When the deployment is triggered from the UI, the installer wizard displays the deployment logs on the screen.

Figure 17 - Management Cluster Setup Progress

Deployment of the management cluster takes about 20-30 minutes to complete. Close the installer wizard after the deployment is complete.

The installer will automatically set the context to the management cluster so that you can log in to it and perform additional tasks such as verifying the management cluster health and deploy the workload clusters etc.

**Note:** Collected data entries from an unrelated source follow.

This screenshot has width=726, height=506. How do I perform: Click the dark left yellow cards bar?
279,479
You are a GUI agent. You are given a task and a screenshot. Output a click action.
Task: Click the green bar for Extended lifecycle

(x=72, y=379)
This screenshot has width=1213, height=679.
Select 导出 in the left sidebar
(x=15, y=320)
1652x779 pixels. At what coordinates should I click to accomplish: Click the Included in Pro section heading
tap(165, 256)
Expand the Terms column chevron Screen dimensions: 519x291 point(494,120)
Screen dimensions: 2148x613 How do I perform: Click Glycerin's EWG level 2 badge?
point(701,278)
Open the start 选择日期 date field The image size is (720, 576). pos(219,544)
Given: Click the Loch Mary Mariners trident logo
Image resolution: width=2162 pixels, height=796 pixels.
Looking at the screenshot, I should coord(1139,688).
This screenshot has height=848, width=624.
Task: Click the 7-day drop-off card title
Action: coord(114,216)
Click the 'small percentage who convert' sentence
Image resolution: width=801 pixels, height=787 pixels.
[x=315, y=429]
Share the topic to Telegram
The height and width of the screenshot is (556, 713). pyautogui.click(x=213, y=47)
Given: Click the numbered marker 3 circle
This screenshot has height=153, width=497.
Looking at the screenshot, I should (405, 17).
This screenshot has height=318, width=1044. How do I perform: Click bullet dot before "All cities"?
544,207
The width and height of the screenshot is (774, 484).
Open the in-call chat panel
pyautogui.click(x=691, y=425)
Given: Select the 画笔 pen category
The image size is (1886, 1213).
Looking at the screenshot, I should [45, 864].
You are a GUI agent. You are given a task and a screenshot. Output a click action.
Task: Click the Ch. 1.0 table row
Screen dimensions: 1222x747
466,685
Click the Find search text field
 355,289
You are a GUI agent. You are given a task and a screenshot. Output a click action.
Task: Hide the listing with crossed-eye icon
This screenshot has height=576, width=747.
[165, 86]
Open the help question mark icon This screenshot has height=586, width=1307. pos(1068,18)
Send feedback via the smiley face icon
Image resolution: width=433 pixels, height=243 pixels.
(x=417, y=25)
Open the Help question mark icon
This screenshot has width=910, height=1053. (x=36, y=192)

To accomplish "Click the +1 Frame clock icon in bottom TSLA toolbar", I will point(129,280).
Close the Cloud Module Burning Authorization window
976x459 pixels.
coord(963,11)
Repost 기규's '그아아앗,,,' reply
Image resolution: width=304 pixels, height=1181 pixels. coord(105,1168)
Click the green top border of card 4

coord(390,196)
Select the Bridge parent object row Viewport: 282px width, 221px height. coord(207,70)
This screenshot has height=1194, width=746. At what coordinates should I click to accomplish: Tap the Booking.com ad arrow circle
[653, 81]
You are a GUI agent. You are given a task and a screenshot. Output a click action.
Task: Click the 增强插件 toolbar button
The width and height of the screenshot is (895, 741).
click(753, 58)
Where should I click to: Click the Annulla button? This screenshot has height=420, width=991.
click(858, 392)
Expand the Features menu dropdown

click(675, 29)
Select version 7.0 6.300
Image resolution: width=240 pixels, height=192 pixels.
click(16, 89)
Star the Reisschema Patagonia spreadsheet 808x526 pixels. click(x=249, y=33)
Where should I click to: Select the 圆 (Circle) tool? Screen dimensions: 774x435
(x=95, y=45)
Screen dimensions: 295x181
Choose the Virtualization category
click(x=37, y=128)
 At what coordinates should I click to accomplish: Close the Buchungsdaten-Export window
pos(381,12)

Figure 18 - Management Cluster Setup Completed

Verify Management Cluster Health

After the management cluster deployment, run the below commands to verify the health status of the cluster:

# tanzu management-cluster get

 
# kubectl get nodes

 
# kubectl get pods -A

The following sample screenshots show what a healthy cluster looks like.

Figure 19 - Management Cluster Health Status

Figure 20 - Management Cluster Nodes & Pods

You are now ready to deploy the Tanzu Kubernetes Cluster aka workload cluster.

Deploy Tanzu Kubernetes Cluster (Workload Cluster)

The process of creating a Tanzu Kubernetes Cluster is similar to creating the management cluster. Follow the below commands to create a new workload cluster for your applications.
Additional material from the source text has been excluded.